Murray played one match in Melbourne, losing magnificently to Roberto Bautista Agut in five sets. And some of us feared this was it, the end of the crazy adventure we had shared for more than a decade.
What happened next might have been written in Hollywood. As his first professional Tour coach, Mark Petchey, got them both through a faltering TV courtside interview, tributes went up on the big screens around the court from Roger Federer, Novak Djokovic, Rafael Nadal, Stan Wawrinka and many others.

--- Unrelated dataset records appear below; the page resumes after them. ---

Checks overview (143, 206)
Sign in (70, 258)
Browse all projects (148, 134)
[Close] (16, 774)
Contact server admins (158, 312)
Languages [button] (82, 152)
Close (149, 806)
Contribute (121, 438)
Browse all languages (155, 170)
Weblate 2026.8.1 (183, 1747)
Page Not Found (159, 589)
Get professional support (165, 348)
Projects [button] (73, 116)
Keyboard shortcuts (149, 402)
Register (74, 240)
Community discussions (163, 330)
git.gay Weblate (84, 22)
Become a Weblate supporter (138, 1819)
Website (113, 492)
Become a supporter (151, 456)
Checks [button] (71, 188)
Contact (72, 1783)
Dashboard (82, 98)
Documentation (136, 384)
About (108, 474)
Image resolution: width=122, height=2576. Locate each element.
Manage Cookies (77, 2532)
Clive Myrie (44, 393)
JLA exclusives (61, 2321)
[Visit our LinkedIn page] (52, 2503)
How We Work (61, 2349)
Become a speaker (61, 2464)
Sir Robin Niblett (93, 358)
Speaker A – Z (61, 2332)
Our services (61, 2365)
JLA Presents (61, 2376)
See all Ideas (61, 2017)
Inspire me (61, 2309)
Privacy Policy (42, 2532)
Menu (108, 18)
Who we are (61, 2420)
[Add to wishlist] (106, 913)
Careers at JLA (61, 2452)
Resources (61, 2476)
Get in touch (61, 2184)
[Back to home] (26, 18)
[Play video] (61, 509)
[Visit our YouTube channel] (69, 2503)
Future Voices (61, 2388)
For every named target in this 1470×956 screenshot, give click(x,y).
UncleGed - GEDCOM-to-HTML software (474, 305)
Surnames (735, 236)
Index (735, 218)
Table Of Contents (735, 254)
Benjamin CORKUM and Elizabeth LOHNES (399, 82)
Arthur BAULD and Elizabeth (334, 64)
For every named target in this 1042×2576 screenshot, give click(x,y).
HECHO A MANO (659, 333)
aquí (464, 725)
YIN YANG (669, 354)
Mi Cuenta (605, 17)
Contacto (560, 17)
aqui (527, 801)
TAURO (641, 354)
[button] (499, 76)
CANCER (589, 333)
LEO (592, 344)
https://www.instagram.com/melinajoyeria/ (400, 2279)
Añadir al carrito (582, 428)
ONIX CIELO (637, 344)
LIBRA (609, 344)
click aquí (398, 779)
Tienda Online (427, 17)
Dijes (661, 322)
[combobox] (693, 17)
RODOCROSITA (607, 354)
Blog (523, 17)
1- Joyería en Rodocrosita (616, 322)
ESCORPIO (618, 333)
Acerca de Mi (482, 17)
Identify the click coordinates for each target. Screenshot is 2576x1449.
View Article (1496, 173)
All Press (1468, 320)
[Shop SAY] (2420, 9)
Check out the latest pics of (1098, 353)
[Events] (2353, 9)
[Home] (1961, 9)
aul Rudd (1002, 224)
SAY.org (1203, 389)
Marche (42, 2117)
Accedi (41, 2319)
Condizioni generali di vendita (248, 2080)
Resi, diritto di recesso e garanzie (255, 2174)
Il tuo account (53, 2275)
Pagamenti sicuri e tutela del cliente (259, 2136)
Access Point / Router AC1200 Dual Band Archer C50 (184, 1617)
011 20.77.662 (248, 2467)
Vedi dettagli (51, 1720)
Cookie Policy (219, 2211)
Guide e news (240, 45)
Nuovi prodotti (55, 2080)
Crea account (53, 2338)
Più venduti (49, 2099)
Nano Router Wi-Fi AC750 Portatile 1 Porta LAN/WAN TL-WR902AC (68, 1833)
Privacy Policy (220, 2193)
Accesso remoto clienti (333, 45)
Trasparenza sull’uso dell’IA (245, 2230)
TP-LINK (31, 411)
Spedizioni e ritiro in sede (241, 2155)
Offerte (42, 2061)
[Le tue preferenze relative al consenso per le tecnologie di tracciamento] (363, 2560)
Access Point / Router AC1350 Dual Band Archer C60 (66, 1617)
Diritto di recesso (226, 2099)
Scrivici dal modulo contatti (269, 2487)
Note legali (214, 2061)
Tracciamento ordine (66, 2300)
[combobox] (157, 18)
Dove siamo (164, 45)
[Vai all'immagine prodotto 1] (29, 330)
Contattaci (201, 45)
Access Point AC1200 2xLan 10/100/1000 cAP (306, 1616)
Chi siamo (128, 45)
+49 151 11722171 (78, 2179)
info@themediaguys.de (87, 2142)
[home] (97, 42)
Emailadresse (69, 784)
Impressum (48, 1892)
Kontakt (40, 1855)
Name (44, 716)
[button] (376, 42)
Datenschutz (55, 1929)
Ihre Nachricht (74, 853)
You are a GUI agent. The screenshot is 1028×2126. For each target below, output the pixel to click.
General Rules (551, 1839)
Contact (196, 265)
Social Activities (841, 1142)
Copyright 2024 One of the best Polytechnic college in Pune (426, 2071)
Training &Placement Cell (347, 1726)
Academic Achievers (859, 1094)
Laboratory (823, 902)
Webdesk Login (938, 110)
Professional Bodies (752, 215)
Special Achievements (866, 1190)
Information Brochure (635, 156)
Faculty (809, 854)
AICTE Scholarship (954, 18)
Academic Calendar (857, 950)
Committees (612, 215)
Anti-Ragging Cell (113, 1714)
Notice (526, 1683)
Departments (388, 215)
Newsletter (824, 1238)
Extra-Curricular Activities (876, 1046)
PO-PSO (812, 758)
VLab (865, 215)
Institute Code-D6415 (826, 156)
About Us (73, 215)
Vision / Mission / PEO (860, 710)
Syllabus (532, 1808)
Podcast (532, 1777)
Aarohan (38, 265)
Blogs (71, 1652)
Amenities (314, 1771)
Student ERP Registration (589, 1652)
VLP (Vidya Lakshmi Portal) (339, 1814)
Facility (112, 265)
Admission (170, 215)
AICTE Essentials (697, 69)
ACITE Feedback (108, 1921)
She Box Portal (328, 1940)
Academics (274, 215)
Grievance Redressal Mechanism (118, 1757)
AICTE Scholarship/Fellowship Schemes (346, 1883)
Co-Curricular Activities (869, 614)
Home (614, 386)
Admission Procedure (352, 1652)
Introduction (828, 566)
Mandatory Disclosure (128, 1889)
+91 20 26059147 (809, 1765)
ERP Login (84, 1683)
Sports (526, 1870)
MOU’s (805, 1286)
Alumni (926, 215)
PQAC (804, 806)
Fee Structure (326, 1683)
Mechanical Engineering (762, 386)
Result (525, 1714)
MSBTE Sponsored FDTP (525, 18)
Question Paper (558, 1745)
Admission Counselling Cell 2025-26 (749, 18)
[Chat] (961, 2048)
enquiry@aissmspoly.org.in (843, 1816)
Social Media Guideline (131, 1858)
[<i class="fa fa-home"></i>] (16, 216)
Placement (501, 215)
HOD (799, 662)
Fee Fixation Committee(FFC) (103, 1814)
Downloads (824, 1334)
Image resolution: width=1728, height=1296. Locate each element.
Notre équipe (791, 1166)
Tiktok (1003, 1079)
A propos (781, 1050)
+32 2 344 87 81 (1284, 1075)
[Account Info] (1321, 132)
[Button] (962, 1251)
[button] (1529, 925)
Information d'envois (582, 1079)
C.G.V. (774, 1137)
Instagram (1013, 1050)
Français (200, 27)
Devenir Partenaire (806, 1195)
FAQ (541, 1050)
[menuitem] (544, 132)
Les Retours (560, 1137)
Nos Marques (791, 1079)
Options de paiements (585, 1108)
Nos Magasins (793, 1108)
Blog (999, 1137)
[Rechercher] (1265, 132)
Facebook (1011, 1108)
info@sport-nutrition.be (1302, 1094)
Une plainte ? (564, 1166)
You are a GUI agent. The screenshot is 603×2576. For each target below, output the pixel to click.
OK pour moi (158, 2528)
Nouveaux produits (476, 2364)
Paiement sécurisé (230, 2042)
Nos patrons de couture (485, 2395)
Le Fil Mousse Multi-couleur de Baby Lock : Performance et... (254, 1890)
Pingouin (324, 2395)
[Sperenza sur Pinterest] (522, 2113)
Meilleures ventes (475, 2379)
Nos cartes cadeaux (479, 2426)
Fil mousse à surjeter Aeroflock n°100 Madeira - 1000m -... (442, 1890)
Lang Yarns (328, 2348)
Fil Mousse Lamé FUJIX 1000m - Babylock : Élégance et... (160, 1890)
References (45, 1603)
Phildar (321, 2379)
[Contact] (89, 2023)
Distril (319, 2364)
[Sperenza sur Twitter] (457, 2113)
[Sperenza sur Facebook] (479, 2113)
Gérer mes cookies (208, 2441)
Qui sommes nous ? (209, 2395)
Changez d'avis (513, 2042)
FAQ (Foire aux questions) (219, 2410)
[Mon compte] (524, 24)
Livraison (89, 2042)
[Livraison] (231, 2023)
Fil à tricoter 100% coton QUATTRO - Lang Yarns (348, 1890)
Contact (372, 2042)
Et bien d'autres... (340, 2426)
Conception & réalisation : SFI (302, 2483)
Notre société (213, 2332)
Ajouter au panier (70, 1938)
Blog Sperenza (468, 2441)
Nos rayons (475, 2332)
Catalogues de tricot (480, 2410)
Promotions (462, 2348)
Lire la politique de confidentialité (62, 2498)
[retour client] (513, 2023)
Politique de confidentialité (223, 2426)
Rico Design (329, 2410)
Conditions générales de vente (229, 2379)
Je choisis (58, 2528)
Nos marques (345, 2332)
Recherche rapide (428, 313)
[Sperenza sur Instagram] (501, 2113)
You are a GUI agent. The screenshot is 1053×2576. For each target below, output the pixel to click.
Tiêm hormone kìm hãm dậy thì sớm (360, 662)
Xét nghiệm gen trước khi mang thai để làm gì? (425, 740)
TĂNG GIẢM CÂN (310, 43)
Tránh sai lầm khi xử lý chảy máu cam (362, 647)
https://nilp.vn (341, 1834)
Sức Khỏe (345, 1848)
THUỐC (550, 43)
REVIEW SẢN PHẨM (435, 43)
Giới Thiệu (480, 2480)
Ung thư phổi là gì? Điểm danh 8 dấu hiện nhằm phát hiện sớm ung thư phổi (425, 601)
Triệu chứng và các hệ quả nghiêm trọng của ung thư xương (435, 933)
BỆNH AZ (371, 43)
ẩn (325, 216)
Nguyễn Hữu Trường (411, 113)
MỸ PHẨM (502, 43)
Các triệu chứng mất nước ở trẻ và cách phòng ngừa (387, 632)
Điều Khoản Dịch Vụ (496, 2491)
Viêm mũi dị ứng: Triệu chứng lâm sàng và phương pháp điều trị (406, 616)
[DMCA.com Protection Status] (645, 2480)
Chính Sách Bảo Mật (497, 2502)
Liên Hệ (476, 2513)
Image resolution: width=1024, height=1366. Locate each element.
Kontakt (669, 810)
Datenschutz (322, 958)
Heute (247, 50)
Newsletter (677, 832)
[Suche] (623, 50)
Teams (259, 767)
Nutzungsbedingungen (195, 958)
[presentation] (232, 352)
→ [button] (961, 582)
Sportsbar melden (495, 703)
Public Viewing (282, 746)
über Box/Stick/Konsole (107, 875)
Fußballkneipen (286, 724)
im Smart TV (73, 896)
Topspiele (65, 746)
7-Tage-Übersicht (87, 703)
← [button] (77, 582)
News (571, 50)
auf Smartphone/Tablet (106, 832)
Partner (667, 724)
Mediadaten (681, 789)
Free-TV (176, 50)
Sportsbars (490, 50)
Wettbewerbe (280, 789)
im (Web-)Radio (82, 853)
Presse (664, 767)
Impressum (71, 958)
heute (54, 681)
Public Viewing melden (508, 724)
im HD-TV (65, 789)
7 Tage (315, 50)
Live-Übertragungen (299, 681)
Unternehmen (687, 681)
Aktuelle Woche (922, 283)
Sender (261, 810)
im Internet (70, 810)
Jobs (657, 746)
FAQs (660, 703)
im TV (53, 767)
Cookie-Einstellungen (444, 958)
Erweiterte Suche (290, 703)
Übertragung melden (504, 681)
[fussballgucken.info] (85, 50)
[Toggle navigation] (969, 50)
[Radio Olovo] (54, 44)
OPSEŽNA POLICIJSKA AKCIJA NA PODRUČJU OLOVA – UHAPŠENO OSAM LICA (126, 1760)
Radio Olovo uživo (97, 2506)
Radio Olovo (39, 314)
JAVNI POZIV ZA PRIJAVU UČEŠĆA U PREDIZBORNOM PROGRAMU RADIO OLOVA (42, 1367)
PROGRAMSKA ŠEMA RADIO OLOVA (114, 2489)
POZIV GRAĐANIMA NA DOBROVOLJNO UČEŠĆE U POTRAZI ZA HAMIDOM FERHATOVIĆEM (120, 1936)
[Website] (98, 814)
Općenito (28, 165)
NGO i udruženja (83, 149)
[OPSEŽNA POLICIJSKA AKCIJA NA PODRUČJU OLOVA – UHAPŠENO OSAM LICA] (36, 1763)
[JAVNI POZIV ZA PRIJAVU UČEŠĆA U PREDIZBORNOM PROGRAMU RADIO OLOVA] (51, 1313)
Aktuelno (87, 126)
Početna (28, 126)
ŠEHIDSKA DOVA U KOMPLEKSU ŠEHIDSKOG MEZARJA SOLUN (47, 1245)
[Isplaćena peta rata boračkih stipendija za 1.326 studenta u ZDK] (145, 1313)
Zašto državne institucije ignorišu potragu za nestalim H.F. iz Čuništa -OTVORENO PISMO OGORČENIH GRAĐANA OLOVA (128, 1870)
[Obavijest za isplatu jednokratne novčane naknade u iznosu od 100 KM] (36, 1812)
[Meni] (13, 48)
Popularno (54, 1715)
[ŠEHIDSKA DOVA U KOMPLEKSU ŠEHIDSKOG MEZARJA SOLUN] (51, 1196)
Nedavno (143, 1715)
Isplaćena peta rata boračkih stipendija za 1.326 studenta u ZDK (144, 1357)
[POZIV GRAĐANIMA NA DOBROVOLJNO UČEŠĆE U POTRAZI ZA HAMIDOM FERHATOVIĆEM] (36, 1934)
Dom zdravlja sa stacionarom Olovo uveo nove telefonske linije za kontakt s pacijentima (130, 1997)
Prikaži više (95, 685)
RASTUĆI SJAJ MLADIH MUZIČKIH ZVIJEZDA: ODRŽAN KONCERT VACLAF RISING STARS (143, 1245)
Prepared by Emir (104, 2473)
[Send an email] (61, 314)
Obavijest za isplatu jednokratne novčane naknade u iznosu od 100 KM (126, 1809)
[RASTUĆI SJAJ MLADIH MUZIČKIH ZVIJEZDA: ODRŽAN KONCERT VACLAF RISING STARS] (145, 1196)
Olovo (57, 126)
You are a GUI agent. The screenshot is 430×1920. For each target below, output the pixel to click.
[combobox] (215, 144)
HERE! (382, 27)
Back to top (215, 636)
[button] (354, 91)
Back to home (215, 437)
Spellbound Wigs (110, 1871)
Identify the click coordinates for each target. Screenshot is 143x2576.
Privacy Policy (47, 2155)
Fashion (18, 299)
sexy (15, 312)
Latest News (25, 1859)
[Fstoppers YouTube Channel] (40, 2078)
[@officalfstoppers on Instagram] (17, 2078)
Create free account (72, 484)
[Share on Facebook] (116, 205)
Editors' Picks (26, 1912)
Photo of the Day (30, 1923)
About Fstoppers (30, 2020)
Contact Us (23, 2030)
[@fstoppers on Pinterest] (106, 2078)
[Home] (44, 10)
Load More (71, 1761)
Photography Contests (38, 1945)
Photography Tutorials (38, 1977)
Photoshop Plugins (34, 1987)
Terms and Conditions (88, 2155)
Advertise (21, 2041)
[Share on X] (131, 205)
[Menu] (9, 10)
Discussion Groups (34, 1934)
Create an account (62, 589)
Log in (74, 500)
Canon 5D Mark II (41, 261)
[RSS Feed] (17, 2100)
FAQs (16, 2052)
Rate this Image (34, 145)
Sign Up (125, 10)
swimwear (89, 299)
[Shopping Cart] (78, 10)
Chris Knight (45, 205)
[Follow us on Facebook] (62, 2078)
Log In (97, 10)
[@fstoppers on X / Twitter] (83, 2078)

“How much will you miss all that?” Petchey asked him. Murray kept the door ajar. “That’s something that I’m sure when we finish, when we finish playing, we’ll remain friends.” This was a farewell, unrequested but excruciatingly public. The tournament had all but retired him. Murray had no say in it. He was moved, certainly, but confused. He had momentarily lost control of his destiny.
t was not the end. The desire and ambition that had driven Murray since he was five still burned inside him. It did not die on the court against Bautista Agut. Or even on the operating table.
Murray had a second hip surgery. He did his rehab. He came back. He won a tournament for the first time in two-and-a-half years, in Antwerp. So here he is on the plane again, still ambitious, showing flashes of his brilliant best, but still not entirely comfortable. He cancelled his customary Miami training block to spend Christmas with his young family, and will wave them goodbye on Friday.
When Murray arrives in Sydney to prepare for the ATP Cup, which begins on 3 January and is a high-grade warm-up for the Australian Open, starting on 20 January, there will be no thoughts of the finishing line.